**Exercise**
What is the number of lines in this listing that include "computer"? Answer with that number only.

**Data listing**
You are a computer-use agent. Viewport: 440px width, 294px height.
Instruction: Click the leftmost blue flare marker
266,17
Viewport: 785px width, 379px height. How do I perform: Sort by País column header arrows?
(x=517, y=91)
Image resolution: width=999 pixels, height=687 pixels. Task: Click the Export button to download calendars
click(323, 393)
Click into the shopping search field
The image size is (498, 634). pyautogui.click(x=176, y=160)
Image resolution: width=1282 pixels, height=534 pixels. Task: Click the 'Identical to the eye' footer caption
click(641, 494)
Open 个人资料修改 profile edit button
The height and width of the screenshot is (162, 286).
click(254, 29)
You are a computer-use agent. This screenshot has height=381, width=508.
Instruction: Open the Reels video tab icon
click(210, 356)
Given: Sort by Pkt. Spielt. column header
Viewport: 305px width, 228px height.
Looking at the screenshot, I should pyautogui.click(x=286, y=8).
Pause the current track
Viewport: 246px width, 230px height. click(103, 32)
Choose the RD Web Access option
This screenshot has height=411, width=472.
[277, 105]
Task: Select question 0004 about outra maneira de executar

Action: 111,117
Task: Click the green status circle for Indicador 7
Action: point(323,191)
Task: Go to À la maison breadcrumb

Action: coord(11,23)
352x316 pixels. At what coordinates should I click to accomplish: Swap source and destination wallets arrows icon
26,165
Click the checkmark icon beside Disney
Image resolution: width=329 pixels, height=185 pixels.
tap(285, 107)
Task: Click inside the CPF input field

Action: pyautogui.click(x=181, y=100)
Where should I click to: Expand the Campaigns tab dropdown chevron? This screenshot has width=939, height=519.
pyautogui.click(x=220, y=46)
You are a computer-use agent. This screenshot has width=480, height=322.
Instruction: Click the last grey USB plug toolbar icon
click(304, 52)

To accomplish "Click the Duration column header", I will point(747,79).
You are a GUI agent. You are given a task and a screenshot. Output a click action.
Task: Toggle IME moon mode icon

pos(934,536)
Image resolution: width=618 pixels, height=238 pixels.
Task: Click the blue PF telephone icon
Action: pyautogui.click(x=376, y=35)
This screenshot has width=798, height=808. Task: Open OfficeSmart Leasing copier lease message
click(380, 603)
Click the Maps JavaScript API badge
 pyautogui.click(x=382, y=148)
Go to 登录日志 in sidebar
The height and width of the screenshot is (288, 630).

**Output for this task**
3